ITパスポート試験 過去問解説

ユースケースとは?ITパスポート試験 2017年 (平成29年 春期) 問54を解説

ITパスポート試験 2017年 (平成29年 春期) 問54は、ユースケースに関する理解を問う問題です。検索から入っても、問題文、選択肢、正解、解説、各選択肢がなぜ違うかをこのページだけで確認できます。

問題文

システムの開発プロセスで用いられる技法であるユースケースの特徴を説明したものとして,最も適切なものはどれか。

この問題の出題ポイント

  • ユースケースの定義だけでなく、問題文中の条件がどの選択肢に当てはまるかを確認する。
  • マネジメント系分野では、用語の目的・主体・責任範囲の違いが選択肢で問われやすい。
  • 関連タグ: 開発技術、ユースケース、UML。

選択肢

  1. システムで使われるデータを定義することから開始し,それに基づいてシステムの機能を設計する。
  2. データとそのデータに対する操作を一つのまとまりとして管理し,そのまとまりを組み合わせてソフトウェアを開発する。
  3. モデリング言語の一つで,オブジェクトの構造や振る舞いを記述する複数種類の表記法を使い分けて記述する。
  4. ユーザがシステムを使うときのシナリオに基づいて,ユーザとシステムのやり取りを記述する。正解

正解

: ユーザがシステムを使うときのシナリオに基づいて,ユーザとシステムのやり取りを記述する。

解説

ユースケース(Use Case)はUMLの要素の一つで、システムの利用者(アクター)とシステムとのやり取りをシナリオとして記述する技法。「誰が(アクター)・何をするために(目的)・システムとどうやり取りするか」を記述し、システムの機能要件を明確化する。データ中心設計(DOA)はデータを起点に機能を設計。オブジェクト指向はデータと操作を一体化したオブジェクトで開発。UML全体はクラス図・シーケンス図・アクティビティ図等の複数の表記法の集合体。

なぜ他の選択肢が違うのか

  • 誤り。システムで使われるデータを定義することから開始し、それに基づいてシステム機能を設計するのはDOA(Data Oriented Approach=データ中心アプローチ)の特徴。ユースケースはユーザとシステムのやり取りを記述するものであり異なる。

  • 誤り。データとそのデータに対する操作を一つのまとまり(オブジェクト・クラス)として管理し組み合わせてソフトウェアを開発するのはオブジェクト指向プログラミングの概念。ユースケースはシナリオ記述技法である。

  • 誤り。オブジェクトの構造や振る舞いを記述する複数種類の表記法を使い分けるのはUML(Unified Modeling Language)全体の説明。
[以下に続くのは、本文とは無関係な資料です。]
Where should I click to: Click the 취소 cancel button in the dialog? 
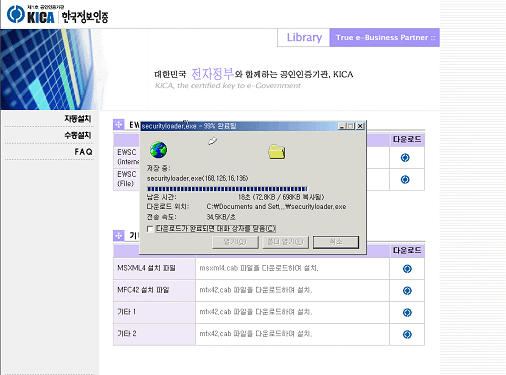point(336,242)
ユースケース図はUMLの表記法の一つに過ぎず、UML全体を指す説明ではない。

  • エ(正解)

    正しい。ユースケースはユーザ(アクター)がシステムを使う際のシナリオ(目的・手順・やり取り)を記述する技法。要件定義段階でユーザ視点からシステム機能を整理する際に有効で、機能要件の確認・合意に使われる。

解き方の整理

ユースケースの問題では、選択肢のキーワードだけで判断せず、問題文が示す条件と正解選択肢の説明が一致しているかを見ます。誤答選択肢は、似た用語を混ぜる、主体を入れ替える、目的や範囲を広げすぎる、という形で作られることが多いため、選択肢別解説まで確認しておくと復習効率が上がります。